HLC is Producing Award Winning Chefs
The 2018 NZ Chefs Association Wellington Culinary Fare Competition proved to be the perfect platform for students from HLC Levin to showcase their skills.
Held at the WelTec School of Hospitality and Le Cordon Bleu on Sunday 20th May, the competition attracted competitors from all over the Wellington region. The NZ Chefs Association (NZCA) event was judged by some of New Zealand’s most prestigious chefs; including Chief judge Chetan Pangam (President of Wellington branch NZCA and winner of many awards), MacLean Fraser (member of NZ competition team who recently returned with world medals) and Anita Segerson (NZ Team Manager, ex NZCA president, Life Member NZCA, Ambassador of NZ food).
Three current HLC NZ Certificate in Cookery Level 4 students battled it out for medals across a range of culinary classes. With only 12 weeks of Cookery training under their belt, they were competing in open class categories against industry chefs with years of experience. The students were very proud to bring home three bronze medals and a Second in Category result.

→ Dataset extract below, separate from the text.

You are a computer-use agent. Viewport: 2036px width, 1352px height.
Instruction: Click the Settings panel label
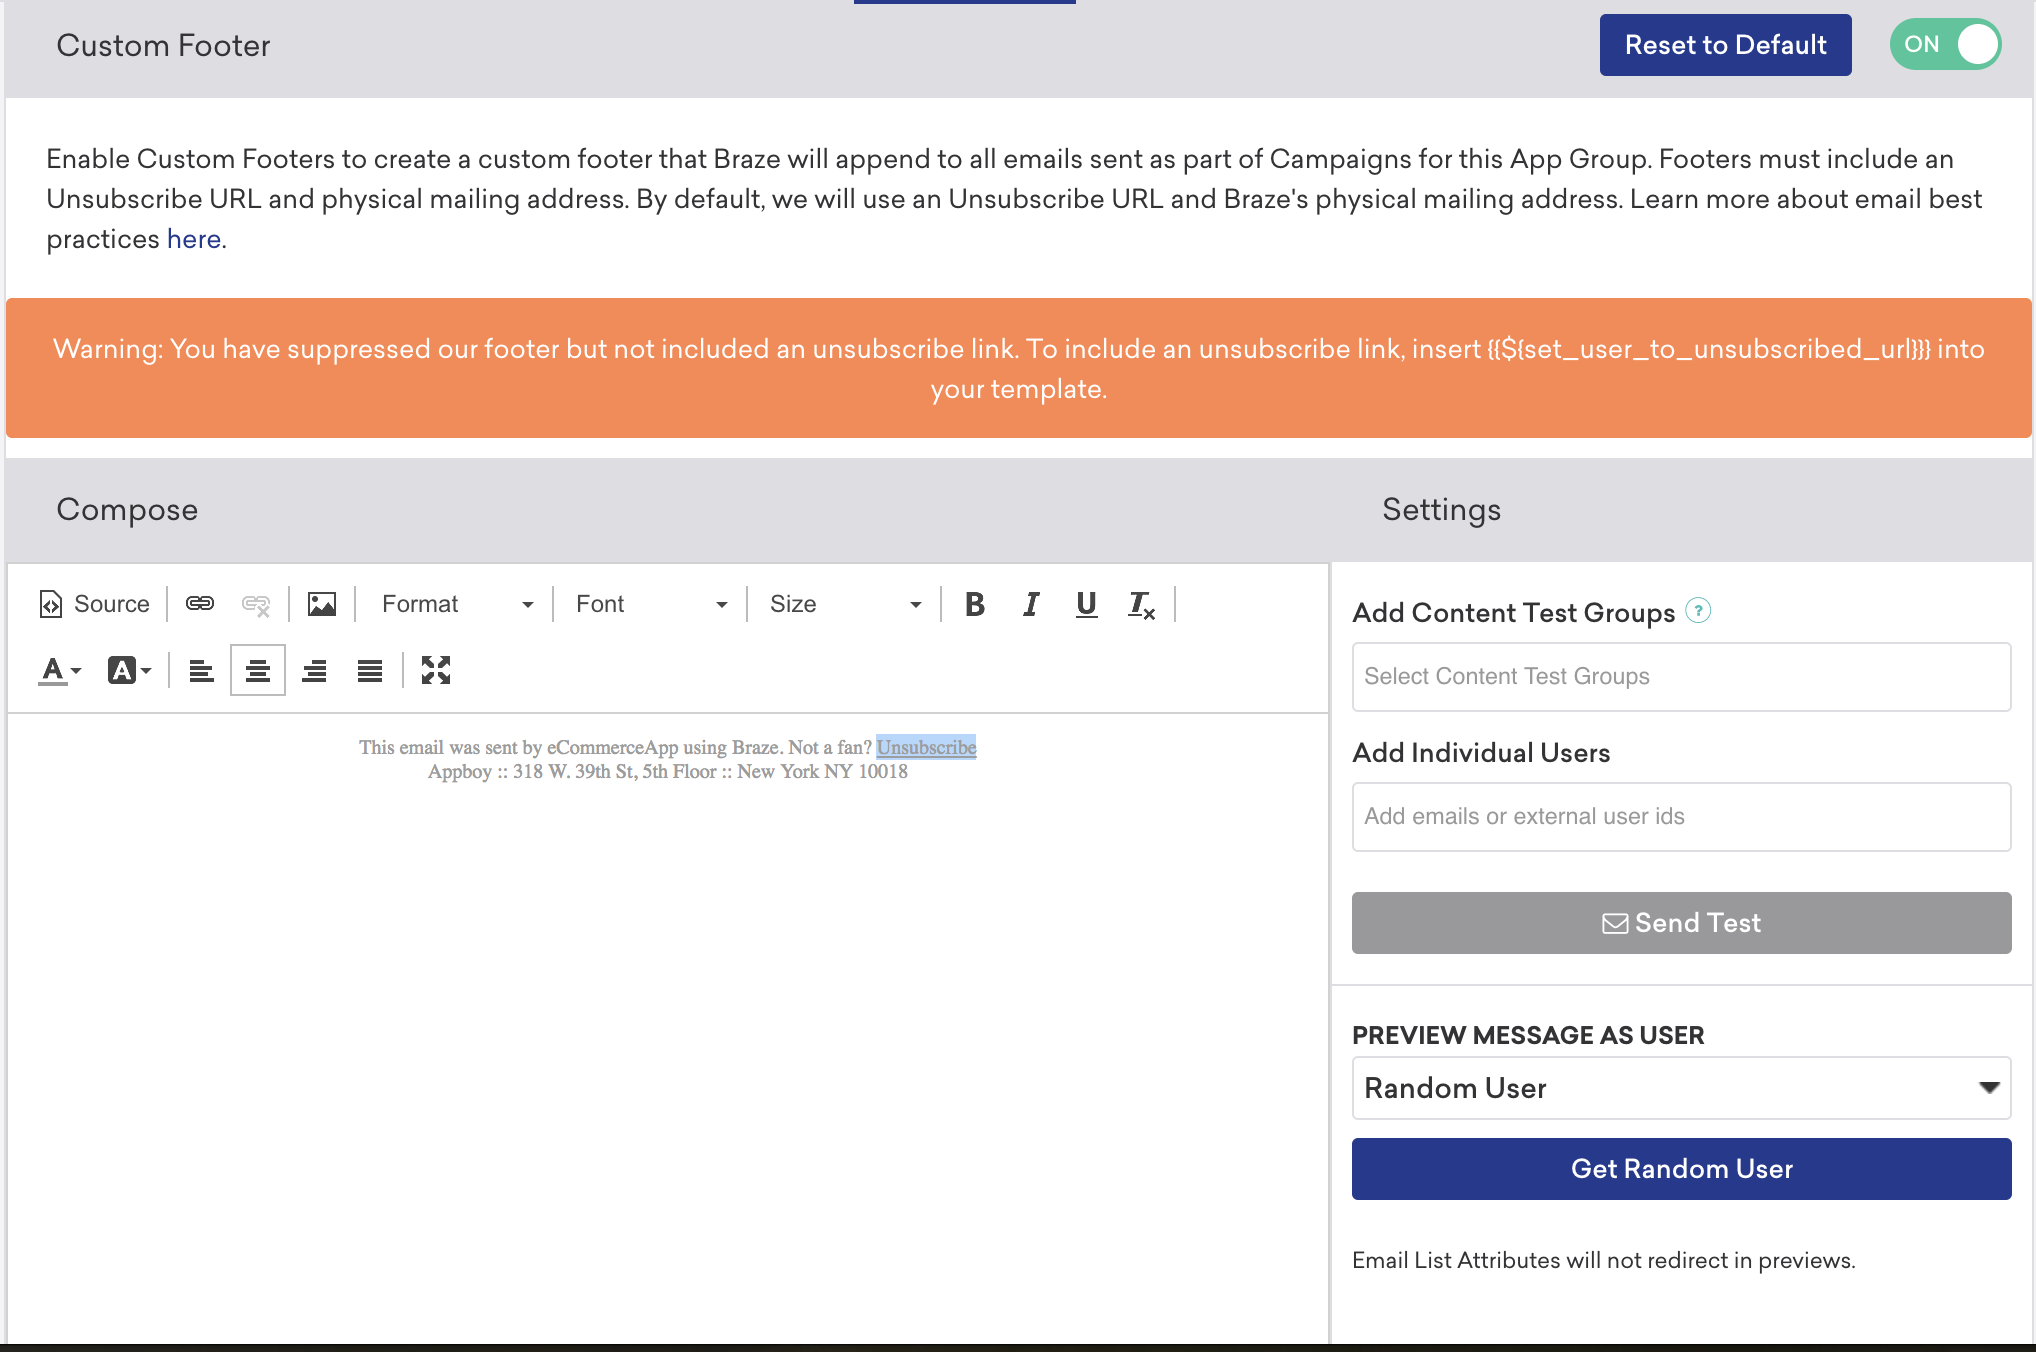(x=1440, y=510)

Students were trained by their tutor Lenore Winterburn. The new HLC Hospitality team has been working hard over the last year to produce top notch industry-ready graduates. HLC have been getting industry involved in their training through: Forums, Interactive Classes, Realistic Experiences and Industry Visits. Programme Manager Hayley Smith says, “We have opened our doors to these people and are having meaningful discussions with key stakeholders, which is reflected in the calibre of students that are now being produced. The Culinary Fare Competition provided an excellent opportunity for our students to bench mark their improvements and to test their skills against others in the industry. The students were a credit to HLC, conducting themselves professionally at all times. We are extremely proud of them all”
Medal winners are pictured above: L-R: Larissa McDonald, Laura Daly, Kiahn Murray
Larissa McDonald received a bronze medal for her Lamb Wellington with a Bonus Rack.
Laura Daly received a bronze medal for her Crispy Skin Poached Salmon.
Kiahn Murray won 2nd in category, and received a bronze medal for his dish Smoked Venison Carpaccio with Fig and Mulled Wine Reduction.